Mei 2015, kadwil cukup membantu saya. Saya membuka mata terhadap jurusan-jurusan lain. Bertanya lebih banyak, mendapat jawaban lebih banyak. Saya tetap belum bisa condong ke salah satu diantara lima. Maka saya melakukan sistem eliminasi. Saya urutkan jurusan-jurusan FTSL sesuai dengan minat dan kemampuan saya hingga menyisakan satu jurusan di urutan pertama: Teknik Sipil. Maka malam itu, saya mengambil keputusan untuk yang kedua kalinya. (Jika ada yang pernah mendengar saya mengemukakan alasan-alasan yang berbau idealisme, mereka muncul setelah saya mengambil keputusan. Beberapa kalimat itu bukan menjadi alasan mengapa saya memilih, tapi ide-ide yang muncul setelah saya memilih.)

Berbulan-bulan telah berlalu sejak keputusan pertama jatuh. Hari ini saya ingin mencari, sebelah mana dari langkah yang telah saya ambil yang kira-kira keliru?
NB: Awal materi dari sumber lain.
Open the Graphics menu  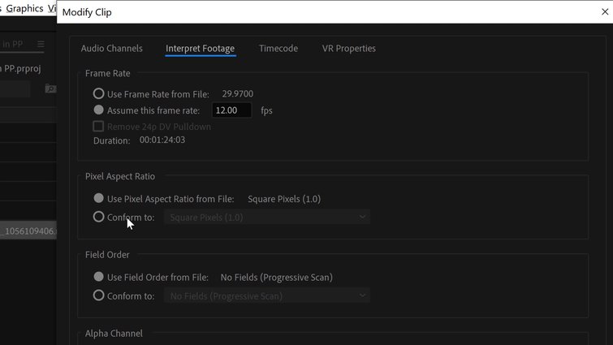(x=26, y=9)
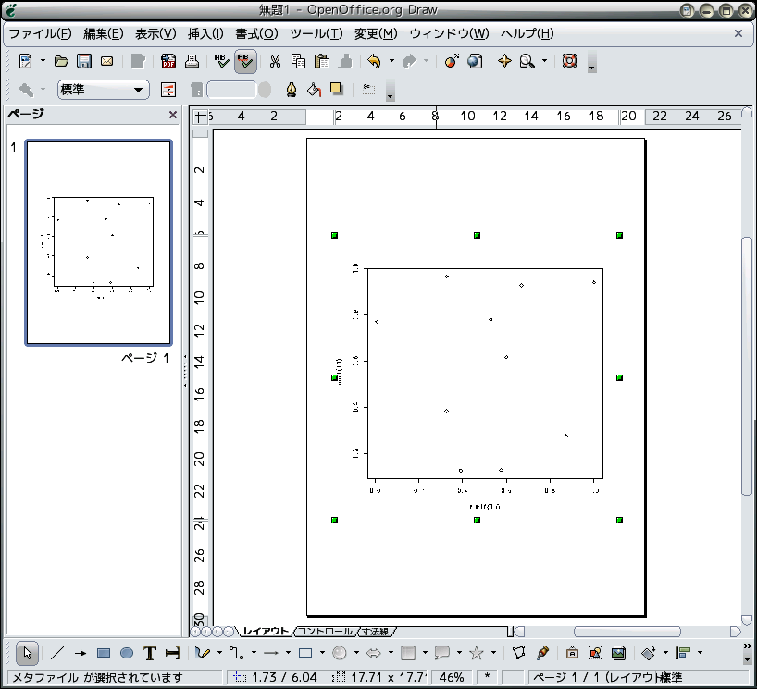This screenshot has height=689, width=757.
Task: Click the Export as PDF icon
Action: click(168, 62)
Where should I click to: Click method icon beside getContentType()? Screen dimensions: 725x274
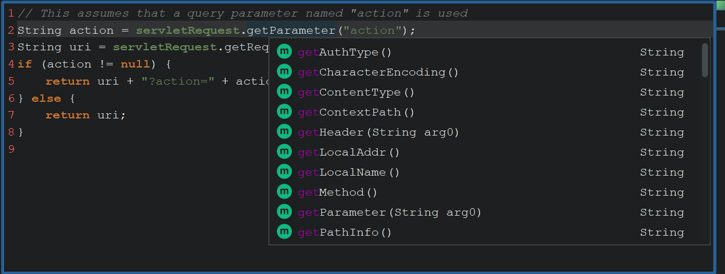[x=284, y=92]
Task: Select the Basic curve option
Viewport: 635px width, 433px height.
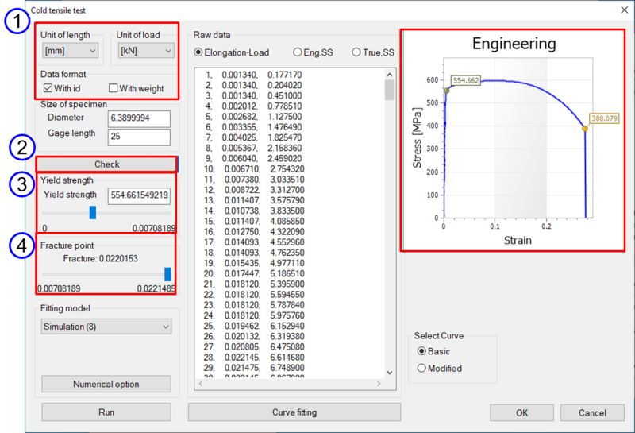Action: [421, 351]
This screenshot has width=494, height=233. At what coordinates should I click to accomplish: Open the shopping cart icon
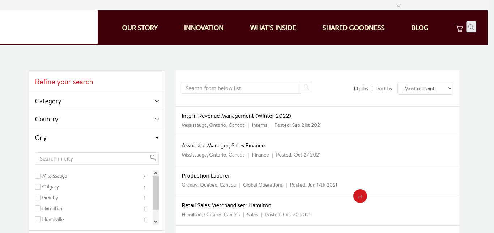coord(459,28)
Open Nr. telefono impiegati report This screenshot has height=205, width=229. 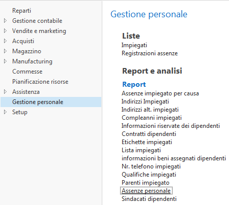[x=151, y=166]
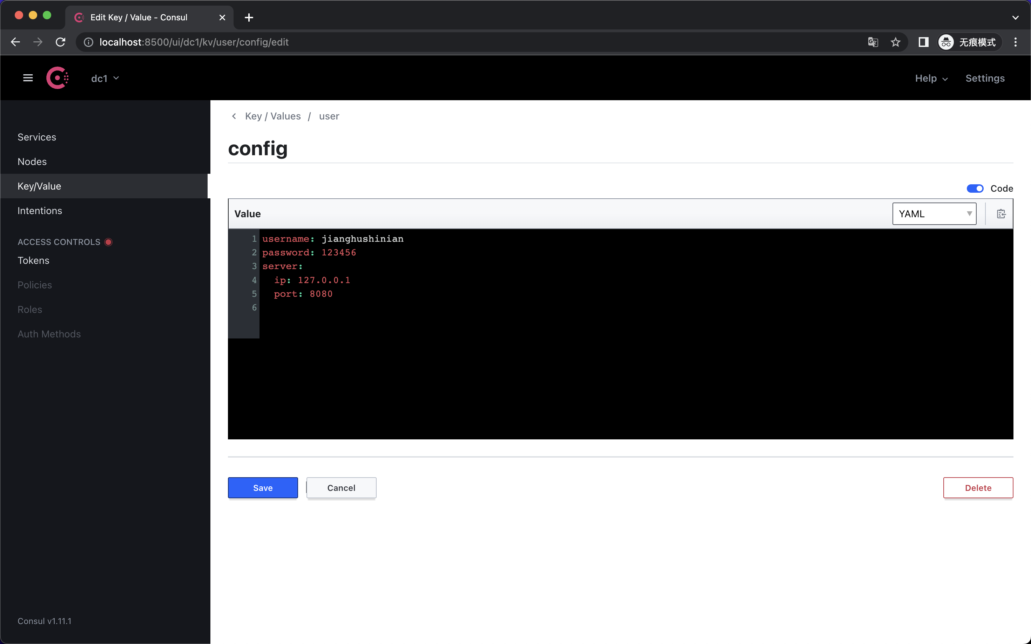Click the Delete button for config
Image resolution: width=1031 pixels, height=644 pixels.
[x=979, y=487]
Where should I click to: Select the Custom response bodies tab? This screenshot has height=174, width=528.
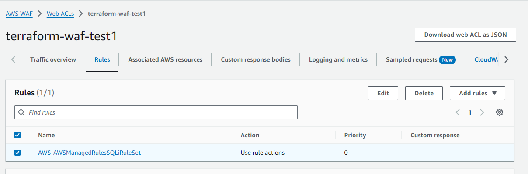(256, 59)
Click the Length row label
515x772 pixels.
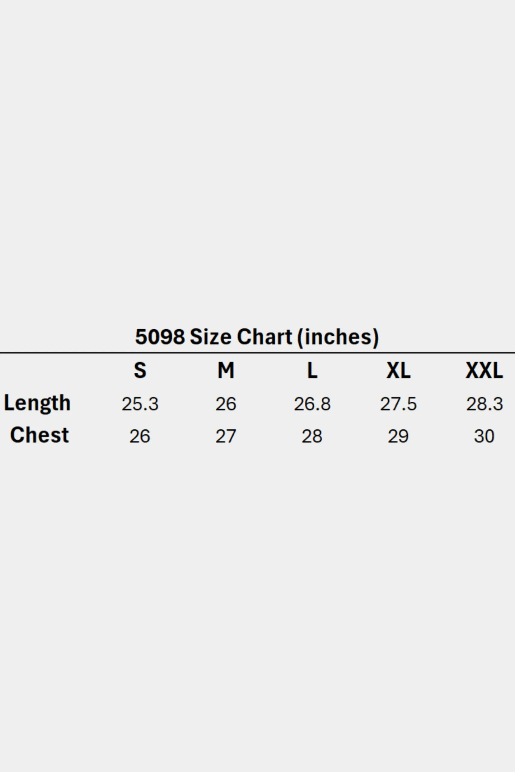[x=37, y=404]
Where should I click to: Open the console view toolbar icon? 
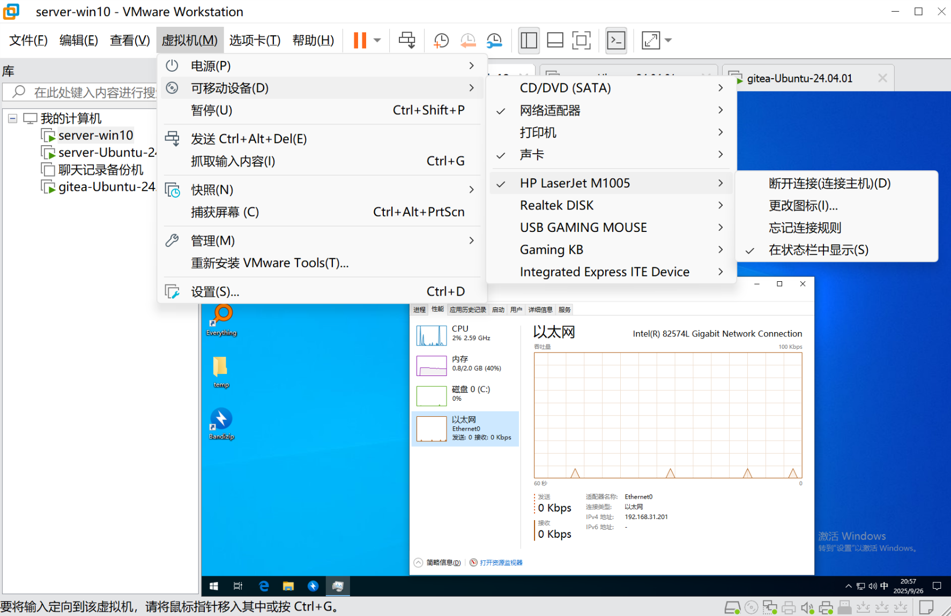(616, 40)
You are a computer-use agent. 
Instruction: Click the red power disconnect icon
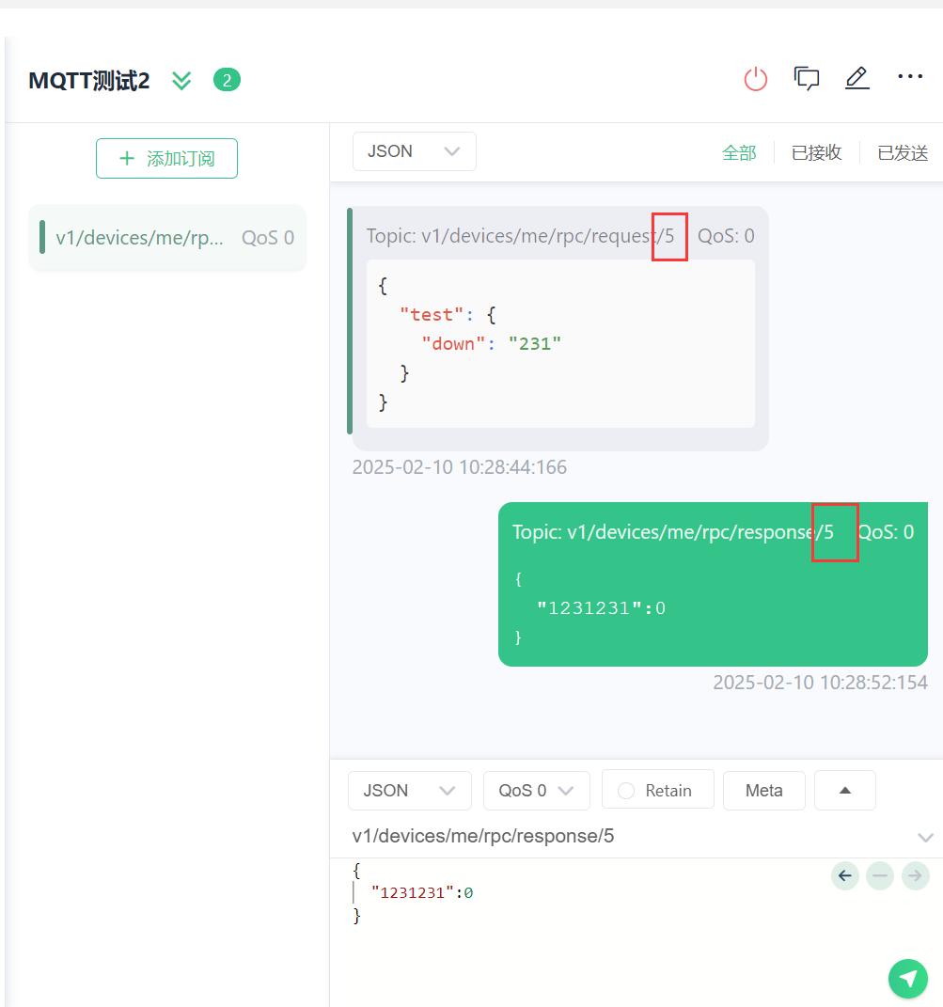coord(756,79)
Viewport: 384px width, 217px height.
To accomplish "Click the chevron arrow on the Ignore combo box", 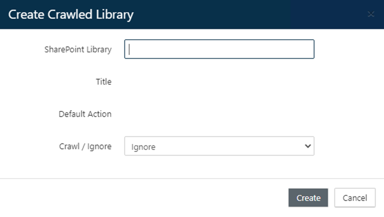I will [x=308, y=146].

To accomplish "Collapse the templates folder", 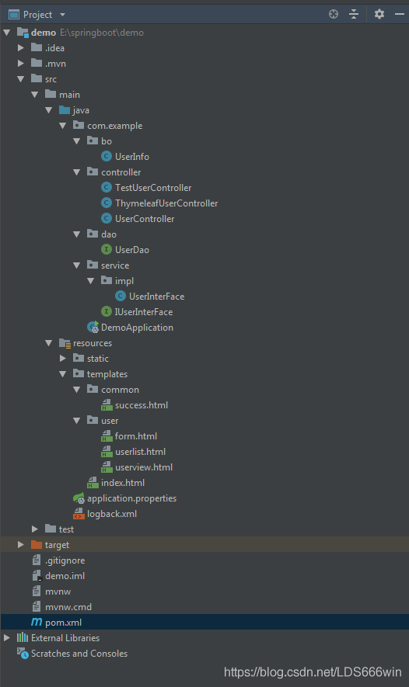I will [63, 373].
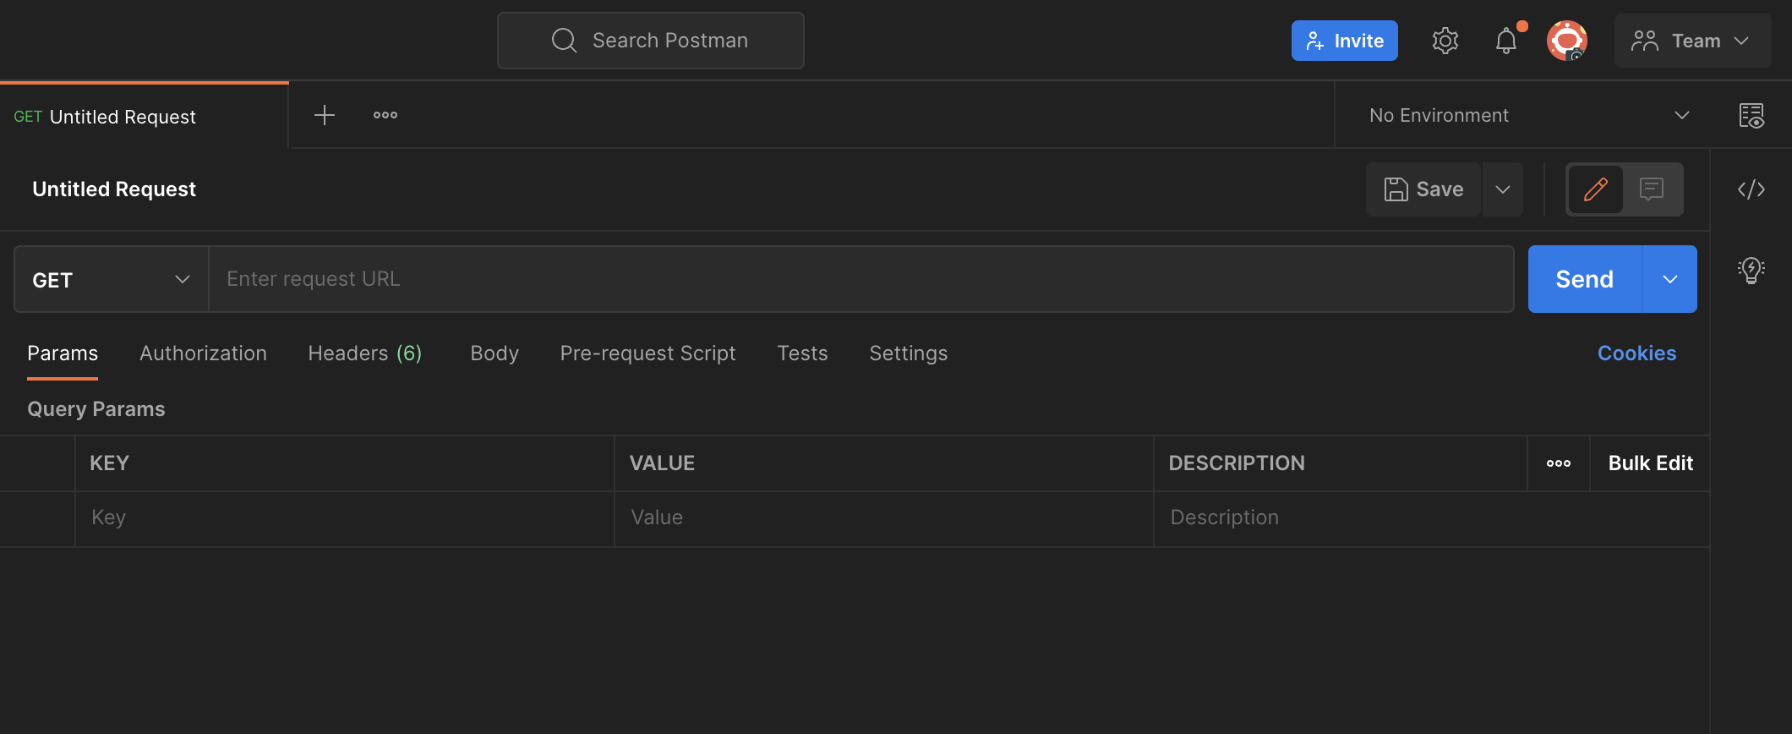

Bagian mana yang salah sehingga beberapa hari belakangan ini saya selalu bertanya-tanya, “Kenapa saya ambil Teknik Sipil?”? Kenapa semakin saya mendalami ilmu ini justru keilmuan lain yang terlihat lebih menarik? Apa saya salah jurusan? Tapi saya sendiri tidak tahu mau jurusan apa kalau bukan yang saya jalani sekarang ini. No idea. So, in conclusion, I’ll just let times flow. ‘Cause, once I step forward, there is no way back, isn’t it?

Kalau saya tidak bisa menemukan tempat lain untuk saya pilih, maka saya akan temukan alasan-alasan yang akan menahan saya tetap tinggal. Di saat seperti ini, daripada teman yang mencarikan tempat lain untuk saya pilih, saya lebih membutuhkan teman yang menahan saya agar tetap tinggal. Sebab seperti yang kita tahu, pindah, apapun bentuknya, bukan perkara mudah dan resikonya kadang tak sebanding dengan manfaatnya.